[Your objective] Copy each line of the entries that includes the word "agent".

(Pixel coordinate grounding data)
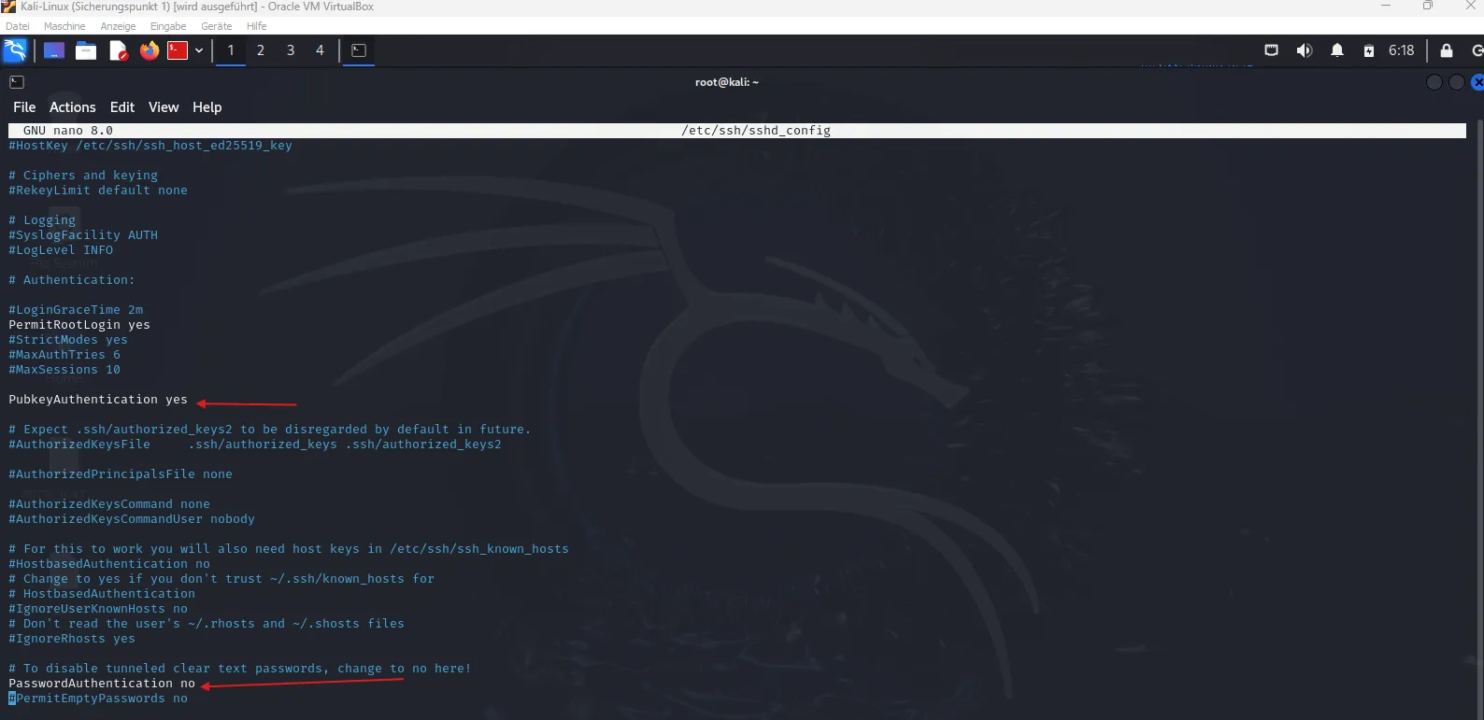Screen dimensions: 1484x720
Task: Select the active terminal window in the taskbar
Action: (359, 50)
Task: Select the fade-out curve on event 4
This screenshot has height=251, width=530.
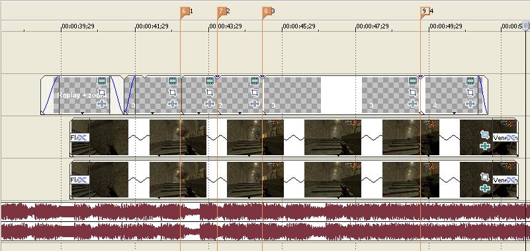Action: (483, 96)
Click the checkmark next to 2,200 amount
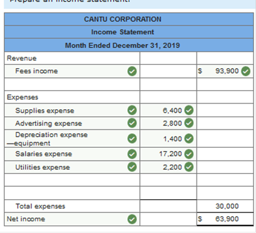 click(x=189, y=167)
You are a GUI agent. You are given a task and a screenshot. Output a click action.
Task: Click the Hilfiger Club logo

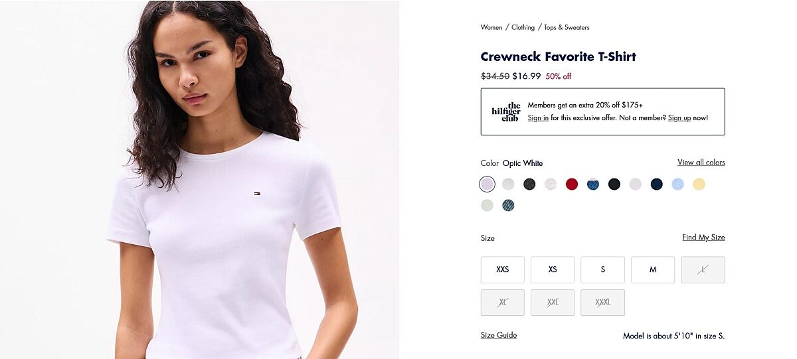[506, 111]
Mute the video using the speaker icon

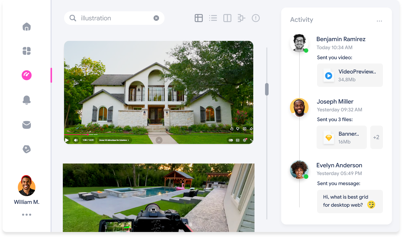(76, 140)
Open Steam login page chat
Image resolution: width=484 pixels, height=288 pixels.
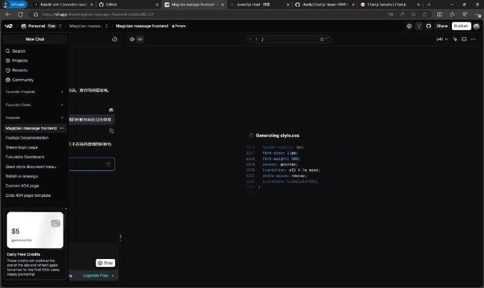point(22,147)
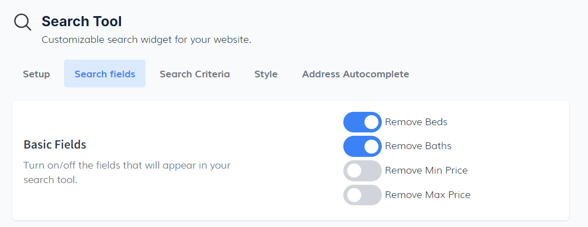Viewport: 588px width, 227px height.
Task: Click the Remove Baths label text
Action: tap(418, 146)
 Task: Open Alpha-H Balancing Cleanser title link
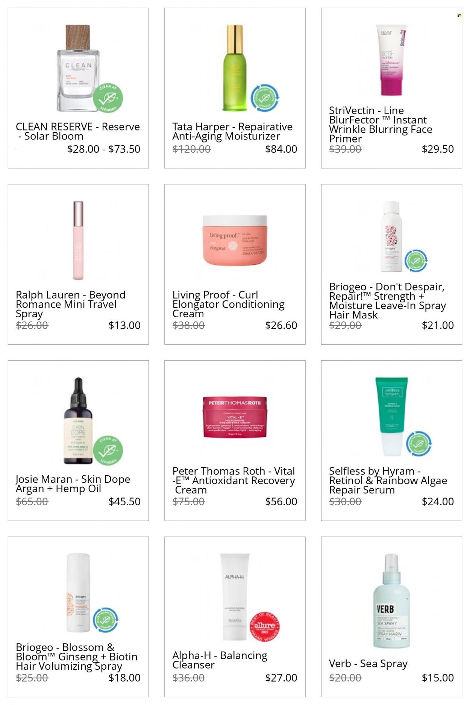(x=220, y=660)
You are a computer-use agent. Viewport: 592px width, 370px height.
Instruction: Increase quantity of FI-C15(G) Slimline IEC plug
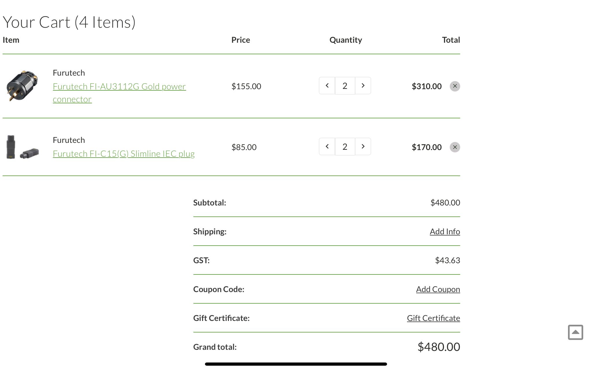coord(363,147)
---
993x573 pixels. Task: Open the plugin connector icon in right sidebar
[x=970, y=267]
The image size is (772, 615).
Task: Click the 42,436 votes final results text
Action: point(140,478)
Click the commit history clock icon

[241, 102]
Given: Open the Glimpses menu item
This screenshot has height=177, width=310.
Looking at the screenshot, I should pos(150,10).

[Output for this task]
You are a GUI agent. You are given a task and a screenshot. Output a click action.
You are a computer-use agent. Viewport: 592px width, 370px height.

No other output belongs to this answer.